→ EXERCISE REQUIREMENTS: From the line that contains "Click bottom margin" to the last line of the data, every line is to be transcribed exactly; no other line is to be included.

→ THE DATA:
______

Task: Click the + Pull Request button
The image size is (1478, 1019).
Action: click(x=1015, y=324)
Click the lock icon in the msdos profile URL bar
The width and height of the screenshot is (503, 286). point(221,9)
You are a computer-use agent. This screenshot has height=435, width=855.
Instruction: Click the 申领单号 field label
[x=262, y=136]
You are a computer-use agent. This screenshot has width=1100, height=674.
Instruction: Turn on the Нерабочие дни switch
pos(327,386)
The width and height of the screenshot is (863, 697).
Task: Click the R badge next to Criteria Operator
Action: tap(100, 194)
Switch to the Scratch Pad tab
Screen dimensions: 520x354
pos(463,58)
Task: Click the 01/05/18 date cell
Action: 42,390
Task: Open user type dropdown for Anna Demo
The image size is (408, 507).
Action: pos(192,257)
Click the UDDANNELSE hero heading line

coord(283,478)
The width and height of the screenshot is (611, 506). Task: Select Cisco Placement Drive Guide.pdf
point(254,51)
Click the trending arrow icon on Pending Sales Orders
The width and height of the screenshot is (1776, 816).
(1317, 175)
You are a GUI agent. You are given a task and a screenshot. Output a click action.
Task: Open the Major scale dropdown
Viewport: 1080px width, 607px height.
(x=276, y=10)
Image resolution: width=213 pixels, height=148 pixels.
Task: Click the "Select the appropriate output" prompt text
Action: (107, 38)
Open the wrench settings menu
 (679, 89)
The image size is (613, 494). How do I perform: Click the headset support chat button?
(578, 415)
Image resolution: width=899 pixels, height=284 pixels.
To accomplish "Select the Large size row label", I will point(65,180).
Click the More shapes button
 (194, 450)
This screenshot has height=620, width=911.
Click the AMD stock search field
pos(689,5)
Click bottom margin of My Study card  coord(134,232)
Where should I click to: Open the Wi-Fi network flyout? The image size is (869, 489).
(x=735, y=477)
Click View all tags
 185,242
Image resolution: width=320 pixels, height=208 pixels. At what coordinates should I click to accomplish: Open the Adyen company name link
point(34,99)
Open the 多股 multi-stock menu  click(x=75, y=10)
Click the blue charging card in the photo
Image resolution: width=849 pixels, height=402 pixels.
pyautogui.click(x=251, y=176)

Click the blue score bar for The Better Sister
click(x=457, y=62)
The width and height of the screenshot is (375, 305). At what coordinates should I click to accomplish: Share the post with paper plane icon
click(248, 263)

______

→ RESPONSE TO THE TASK:
Click bottom margin of My Study card  coord(134,232)
Where should I click to: Open the Wi-Fi network flyout? The image size is (869, 489).
(x=735, y=477)
Click View all tags
 185,242
Image resolution: width=320 pixels, height=208 pixels. At what coordinates should I click to accomplish: Open the Adyen company name link
point(34,99)
Open the 多股 multi-stock menu  click(x=75, y=10)
Click the blue charging card in the photo
Image resolution: width=849 pixels, height=402 pixels.
pyautogui.click(x=251, y=176)

Click the blue score bar for The Better Sister
click(x=457, y=62)
The width and height of the screenshot is (375, 305). At what coordinates should I click to accomplish: Share the post with paper plane icon
click(248, 263)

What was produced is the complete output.